__What you are asked to do__. In the data that follows, how many lines contain the word "agent"? Give only that number.

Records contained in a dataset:
== Segment start ==
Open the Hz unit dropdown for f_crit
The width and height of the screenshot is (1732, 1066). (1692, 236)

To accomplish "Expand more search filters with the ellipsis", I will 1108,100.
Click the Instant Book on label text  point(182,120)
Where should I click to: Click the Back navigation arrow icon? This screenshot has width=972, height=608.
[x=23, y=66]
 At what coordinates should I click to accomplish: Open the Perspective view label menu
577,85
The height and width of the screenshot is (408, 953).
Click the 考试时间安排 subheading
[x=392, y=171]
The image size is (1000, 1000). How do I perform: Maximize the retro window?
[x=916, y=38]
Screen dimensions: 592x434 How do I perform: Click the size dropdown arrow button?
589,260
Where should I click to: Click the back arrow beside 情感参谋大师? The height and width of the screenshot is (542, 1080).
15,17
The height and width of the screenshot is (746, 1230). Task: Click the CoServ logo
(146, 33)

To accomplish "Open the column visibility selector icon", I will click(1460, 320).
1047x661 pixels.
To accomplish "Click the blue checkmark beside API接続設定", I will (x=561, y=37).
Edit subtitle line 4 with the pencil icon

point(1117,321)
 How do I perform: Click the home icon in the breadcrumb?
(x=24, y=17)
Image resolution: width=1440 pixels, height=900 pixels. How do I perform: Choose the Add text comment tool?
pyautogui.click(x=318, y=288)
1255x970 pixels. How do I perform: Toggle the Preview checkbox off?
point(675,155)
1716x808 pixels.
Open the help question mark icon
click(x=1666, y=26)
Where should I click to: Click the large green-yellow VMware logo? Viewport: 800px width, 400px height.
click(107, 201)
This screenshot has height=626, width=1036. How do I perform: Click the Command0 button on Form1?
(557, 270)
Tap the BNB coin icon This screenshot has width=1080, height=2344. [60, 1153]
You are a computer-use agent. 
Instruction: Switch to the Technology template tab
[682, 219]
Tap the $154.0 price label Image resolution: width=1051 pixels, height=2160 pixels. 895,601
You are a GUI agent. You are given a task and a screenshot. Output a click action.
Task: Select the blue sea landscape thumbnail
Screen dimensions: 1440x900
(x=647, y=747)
== Segment end ==
__Task output__. 2